— BEGIN Text —

As for the recent study, Study Finds reports that

recently published research indicates boys are more likely to report being victims of dating violence committed by partners who hit, slap or push them.

Researchers with the University of British Columbia (UBC) and Simon Fraser University (SFU) conducted a longitudinal study of dating violence. While reports of physical abuse went down over time, they say there is a troubling gender-related trend.

Five percent of teens reported physical abuse from their dating partners in 2013, down from 6 percent in 2003. But in the last year, 5.8 percent of boys reported dating violence compared to 4.2 percent of girls.

… Researchers looked at data collected from three British Columbia Adolescent Health Surveys conducted over a 10-year timespan. Participants were 35,900 students in grades 7 through 12 who were in dating relationships. 

This problem may only worsen with the familiarity that breeds contempt, as people enter into more serious couples’ relationships. As Sophie Goodchild reported in a 2000 Guardian piece on a study showing that women were actually more likely to initiate domestic violence:

The study … is based on an analysis of 34,000 men and women by a British academic. Women lash out more frequently than their husbands or boyfriends, concludes John Archer, professor of psychology at the University of Central Lancashire and president of the International Society for Research on Aggression.

… Professor Archer analysed data from 82 US and UK studies on relationship violence, dating back to 1972. He also looked at 17 studies based on victim reports from 1,140 men and women…. [H]e said that female aggression was greater in westernised women because they were “economically emancipated” and therefore not afraid of ending a relationship.

— END Text —

» Tasks to perform
1/ Answer these questions from the text on dating violence:
(a) What percentage of teens reported physical abuse from their dating partners in 2013?
(b) How many students took part in the three British Columbia Adolescent Health Surveys?
(c) How many US and UK studies on relationship violence did Professor Archer analyze?
2/ Return the passage of the text on dating violence from "The study …" to "Research on Aggression.", copied word for word.

— BEGIN Records shown —

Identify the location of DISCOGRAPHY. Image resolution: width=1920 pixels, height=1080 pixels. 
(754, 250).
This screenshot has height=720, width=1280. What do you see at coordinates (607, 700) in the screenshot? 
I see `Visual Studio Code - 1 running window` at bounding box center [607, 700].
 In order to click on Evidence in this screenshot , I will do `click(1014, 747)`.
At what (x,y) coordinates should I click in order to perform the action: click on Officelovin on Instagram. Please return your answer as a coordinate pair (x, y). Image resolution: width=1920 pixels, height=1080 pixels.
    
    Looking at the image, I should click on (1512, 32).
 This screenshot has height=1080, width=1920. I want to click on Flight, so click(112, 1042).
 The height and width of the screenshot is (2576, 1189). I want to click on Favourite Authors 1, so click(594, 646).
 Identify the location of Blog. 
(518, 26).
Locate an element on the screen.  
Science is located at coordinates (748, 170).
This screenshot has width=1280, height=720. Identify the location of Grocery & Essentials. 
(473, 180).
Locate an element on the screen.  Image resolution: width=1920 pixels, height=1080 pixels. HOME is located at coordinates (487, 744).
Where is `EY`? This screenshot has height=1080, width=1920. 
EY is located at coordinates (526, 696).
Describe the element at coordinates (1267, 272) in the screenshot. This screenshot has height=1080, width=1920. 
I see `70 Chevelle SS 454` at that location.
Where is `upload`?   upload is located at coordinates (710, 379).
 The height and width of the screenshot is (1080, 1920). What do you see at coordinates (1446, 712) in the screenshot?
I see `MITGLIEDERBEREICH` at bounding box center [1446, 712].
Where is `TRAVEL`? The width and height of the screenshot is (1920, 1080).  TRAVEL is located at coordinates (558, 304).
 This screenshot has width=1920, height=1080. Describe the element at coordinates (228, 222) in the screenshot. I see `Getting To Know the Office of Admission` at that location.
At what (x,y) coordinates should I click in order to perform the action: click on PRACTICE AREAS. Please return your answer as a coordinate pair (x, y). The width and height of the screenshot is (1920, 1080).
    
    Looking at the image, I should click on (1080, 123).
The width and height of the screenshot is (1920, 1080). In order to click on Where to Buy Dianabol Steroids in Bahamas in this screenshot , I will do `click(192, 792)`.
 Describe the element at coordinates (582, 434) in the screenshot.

— END Records shown —

» Outputs
1/
(a) 5 percent
(b) 35,900
(c) 82

2/
The study … is based on an analysis of 34,000 men and women by a British academic. Women lash out more frequently than their husbands or boyfriends, concludes John Archer, professor of psychology at the University of Central Lancashire and president of the International Society for Research on Aggression.